I am compelled by and find respite in recording the quiet beauty in everyday objects, domestic interiors, slices of Americana, backyard views, old family photographs and industrial cityscapes. My work is a fundamental investigation of light and space and my relationship with particular objects and views to which I am viscerally connected.
I start each painting with very general shapes placed often with a palette knife, and refine until the process is complete. This usually takes at least a couple of months, depending on the size of the piece. The layering of the oil paint lends a weight and permanence to the scenes and objects, further enhancing the way in which these places are reinforced in my memory over many separate encounters.
I am especially drawn to interiors and urban landscapes that combine old and new elements in awkward or sometimes subtle, unsettling ways. The elements I return to, that draw me in, include exposed piping and brick, cabinetry with vintage fixtures, old archways and doorways, kitchen sinks and antique appliances. The combination of these older elements with contemporary items might be suggestive of a nostalgic struggle, or quiet tension, held in balance in the often overlooked, every day space.

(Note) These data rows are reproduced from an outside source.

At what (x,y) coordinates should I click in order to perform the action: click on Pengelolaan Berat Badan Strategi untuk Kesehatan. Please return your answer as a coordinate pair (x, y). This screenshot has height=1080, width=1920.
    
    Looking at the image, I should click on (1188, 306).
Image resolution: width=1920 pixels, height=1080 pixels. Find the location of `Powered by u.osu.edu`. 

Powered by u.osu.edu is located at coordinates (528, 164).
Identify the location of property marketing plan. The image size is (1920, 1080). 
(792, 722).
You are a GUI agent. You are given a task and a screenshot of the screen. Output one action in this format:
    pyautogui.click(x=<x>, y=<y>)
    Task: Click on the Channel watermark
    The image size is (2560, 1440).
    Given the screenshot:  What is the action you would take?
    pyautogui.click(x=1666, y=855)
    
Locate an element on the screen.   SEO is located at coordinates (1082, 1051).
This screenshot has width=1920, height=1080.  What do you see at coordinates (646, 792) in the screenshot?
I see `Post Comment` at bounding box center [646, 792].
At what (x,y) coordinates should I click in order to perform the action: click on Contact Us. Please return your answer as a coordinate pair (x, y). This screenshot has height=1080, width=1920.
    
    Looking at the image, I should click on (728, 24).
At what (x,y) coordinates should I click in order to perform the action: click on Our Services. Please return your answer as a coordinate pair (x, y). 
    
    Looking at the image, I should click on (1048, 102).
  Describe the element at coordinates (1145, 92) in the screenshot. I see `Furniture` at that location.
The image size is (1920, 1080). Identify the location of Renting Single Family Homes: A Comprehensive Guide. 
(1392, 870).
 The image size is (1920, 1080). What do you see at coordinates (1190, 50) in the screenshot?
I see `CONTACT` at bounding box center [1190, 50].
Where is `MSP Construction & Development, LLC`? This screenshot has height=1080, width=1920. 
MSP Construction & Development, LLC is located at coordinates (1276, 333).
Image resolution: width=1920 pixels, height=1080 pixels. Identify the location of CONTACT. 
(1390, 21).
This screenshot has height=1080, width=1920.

Suzanne Elizabeth was born in Helena, Montana in 1976 and grew up in Oakland, California, and Bellingham and Tacoma, Washington.
Suzanne studied painting at the University of Puget Sound under Jim Phalen and Melissa Weinman, both established Northwest realist painters. From Jim she first learned to allow the process to take its time, to let each piece emerge at its own pace and not force it. Melissa’s technical eye and rigorous classes nurtured the discipline of seeing, recording and creating compelling compositions. She credits Johannes Vermeer and Edward Hopper as her first greatest influences.
After graduating with honors in 1998, Suzanne moved to Portland, Oregon. Over the last 16 years, she has shown her work in numerous cafes, restaurants and galleries in Portland, including Multnomah Arts Center, Beam and Anchor, Coffeehouse Northwest, Extracto, Accanto, Bakery Bar, Cafe Mingo, L’Astra, Night Light, People’s Art of Portland, the B&O building, Piper Cafe, and the Red E. She also hosted art shows in 2005 and 2006 in her loft overlooking SE and SW Portland, the place where her passion for painting urban landscapes was born. The inspiring view that presented itself to her daily through the arched windows beckoned her to paint it over and over again. And the inside of the loft inspired its own series of interiors.
She has created an avid following in the Portland area painting the tranquil scenes of everyday places and objects: a room with a table and chair, the basement containing seldom-used furniture, blankets and keepsakes, the view from a high windowed loft overlooking the city, all bathed in the filtered light of a cloudy day. The light in much of her work speaks specifically of the Northwest with its diffusion in a soft pallet and oblique sun angles that cast little shadow.
Her work has been dubbed “domestic realism,” as it recalls the quiet, slow lives of familiar things in the places in which she has lived and worked. She paints familiar things that anyone would recognize from his or her own life, made specific by the detail with which she lovingly renders each corner and contour. Her locations are intensely specific to her place, yet her subjects are so familiar they could be almost anywhere. A Portlander would surely recognize the ubiquity of retrofitted war era architecture, yet almost anyone couldn’t help feeling wistfully nostalgic at the placement of a butter dish or midcentury printed glassware.
As part of her fascination with the familiar, her eyes and brush have increasingly focused on the urban landscape that surrounds her: the view from her window, the street corner on her bike ride to work, a scene from the MAX. Her current work increasingly captures the urban environment of Portland in an intimate portrait of daily scenes and sites that are often overlooked yet represent the uniqueness of what living here is like.
A large canvas can take months to complete. In order not to tire of staring at one image, she works on multiple pieces at once. In recent years, she has begun to accept commissions. The last was completed this year: a six by four foot urban landscape for the new Marriott Residence Inn in Portland’s Pearl District. Her newest body of work is based primarily on memories and pictures from a trip to Italy in 2013.